Chafik saw the knife, held low and hooking for the thrust, and he knew as he swung up the little gun that he couldn’t make it. Ricky was in the way.
The heavy man with the bulging eyes cried out, “Father of Hangmen!” at Chafik, and went in to kill the boy.
Out of nowhere came a thunderclap. Nasir Kareem, arms extended and whirling like a dervish, was flung into his darkness.
A voice from below said, “Sir?”
Inspector Chafik looked at his watch and disciplined himself to say chidingly, “You are twenty minutes early, Sergeant Abdullah.”
“Yes, sir. But in accordance with your instructions I instituted inquiries into the activities of Nasir Kareem. He was reported coming here with a considerable force, so I deemed it advisable to follow him.”

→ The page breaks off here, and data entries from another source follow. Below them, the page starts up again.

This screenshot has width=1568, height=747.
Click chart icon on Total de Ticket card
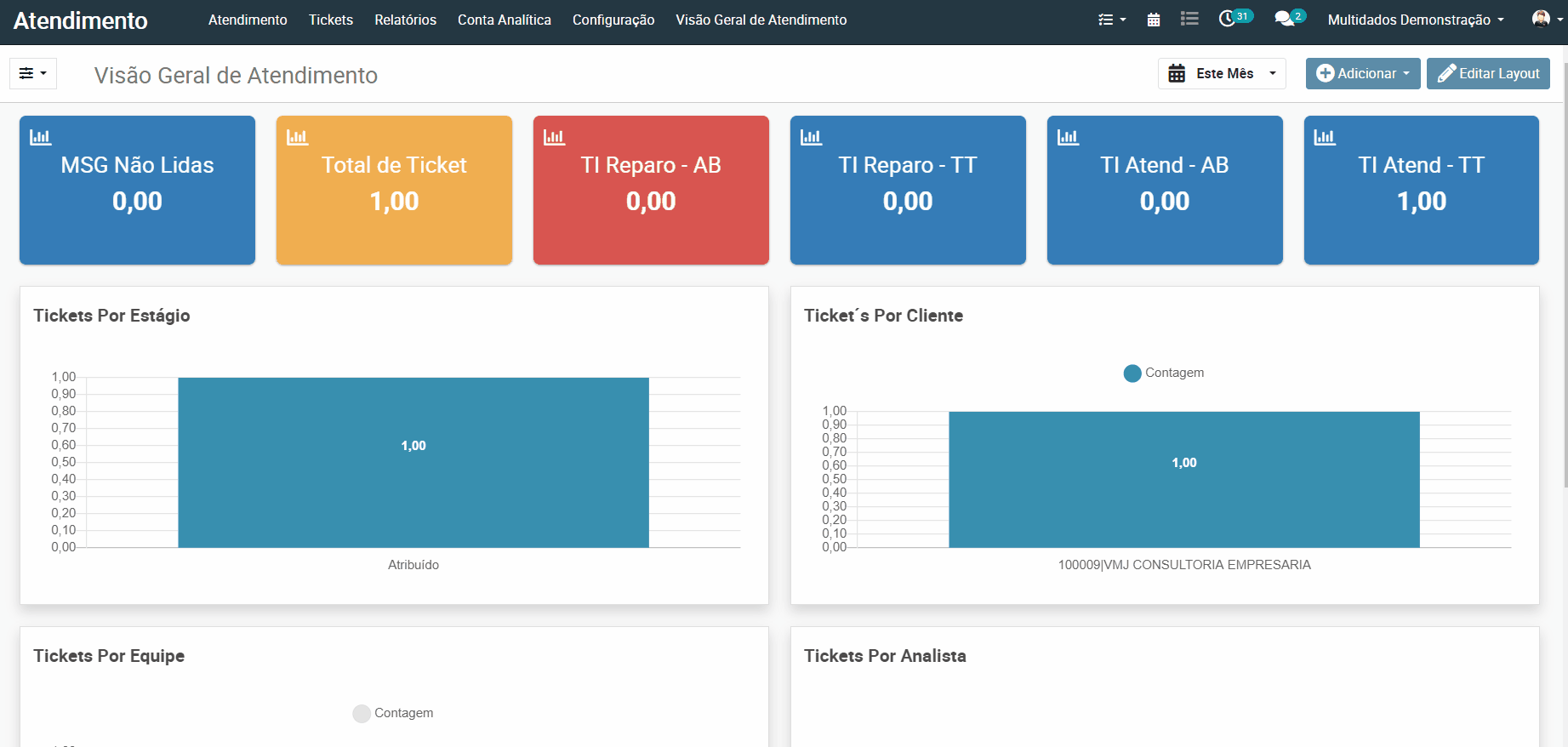click(x=298, y=137)
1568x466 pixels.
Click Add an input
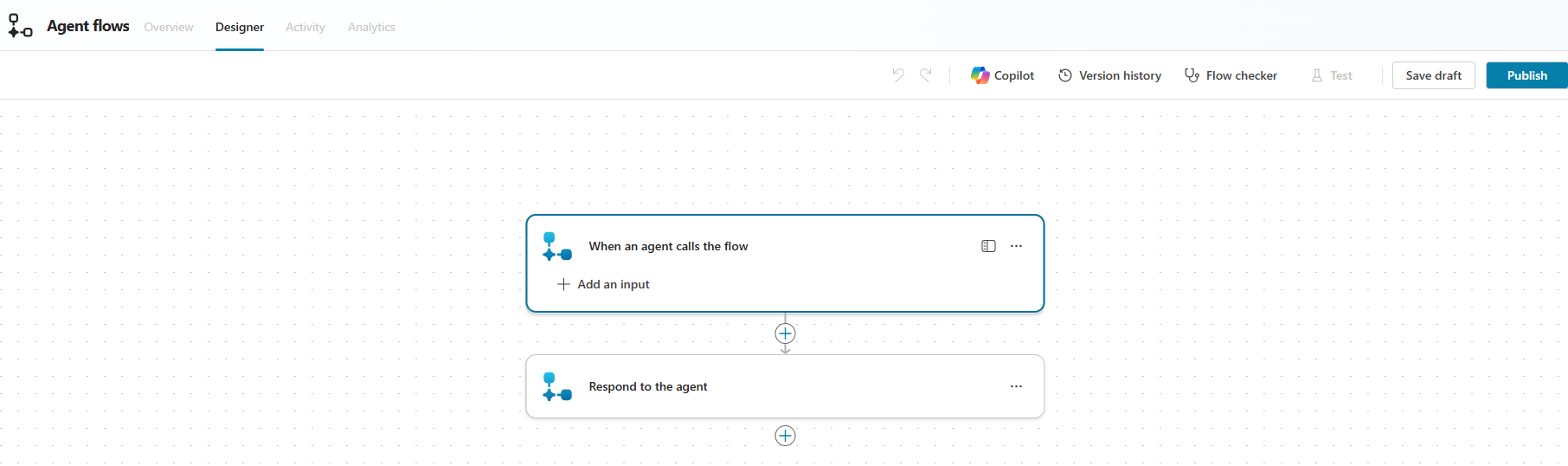point(604,284)

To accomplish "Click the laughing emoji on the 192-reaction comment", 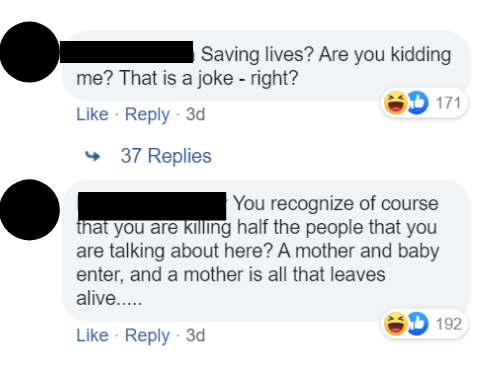I will pos(395,323).
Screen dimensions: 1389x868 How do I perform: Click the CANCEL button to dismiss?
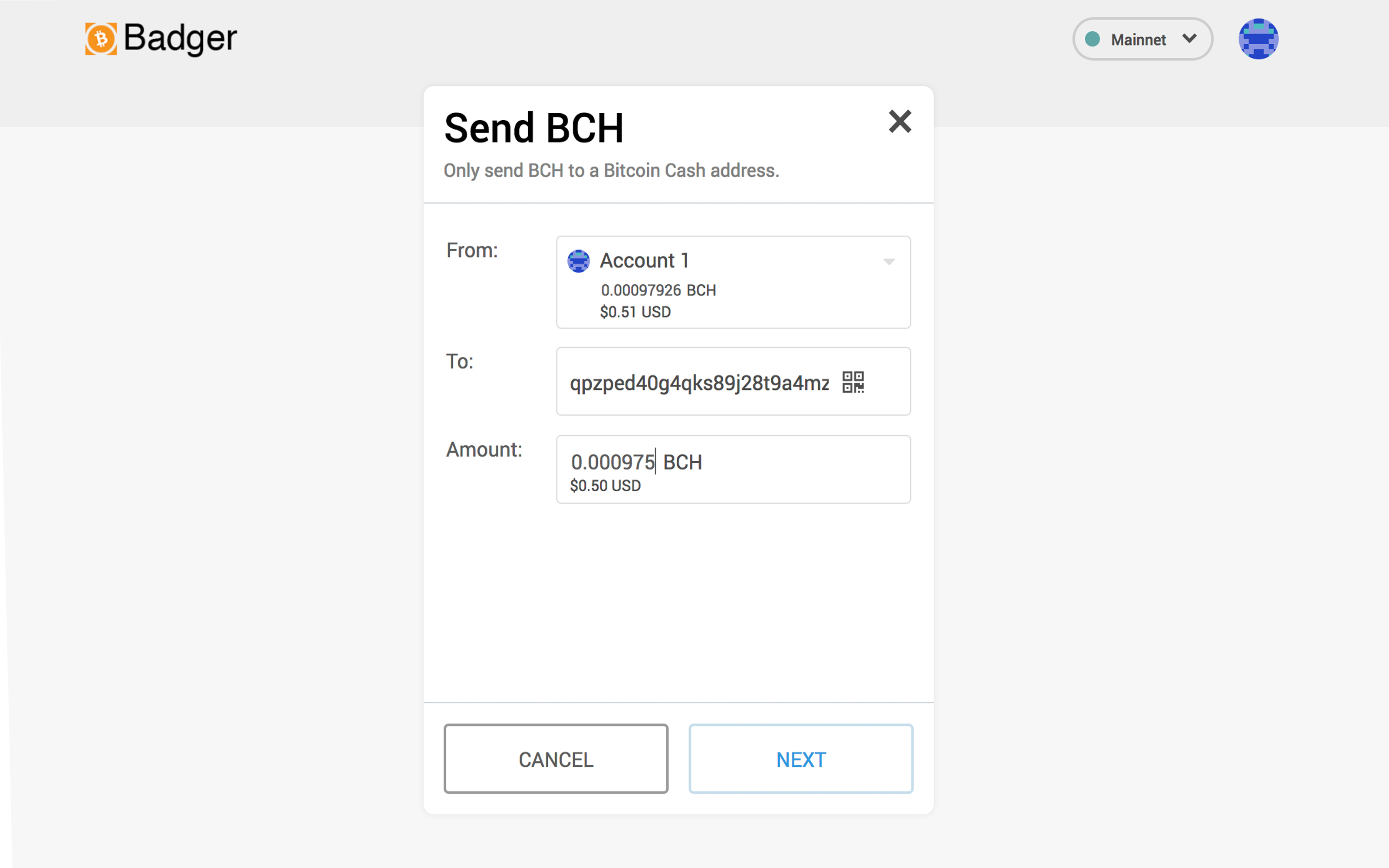[556, 759]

The spotlights of police cars were probing the ruins and there was shouting and the sound of blows. Presently the Sergeant came up on the roof and apologized for the noise.
“Reaction, sir. I emphasized the necessity for silence when we moved in. Now the constables express themselves.”
He looked briefly at Nasir Kareem and said, “The deceased foolishly outlined himself against the sky. He did not present too difficult a target — for this—”
The Sergeant touched the worn holster on his hip with a hand expanded like a cobra’s hood. He had ignored Ricky. The boy was looking up at him, up and up to the military sidarah and the brass badge that seemed one of the constellation of the stars.
“Neat!” Ricky said in an awed voice, and he added, “Hi, Cop!” as he flicked his hand in a gay salute.
Inspector Chafik was not sure, but he thought the veneer of Sergeant Abdullah’s dour face cracked with a smile.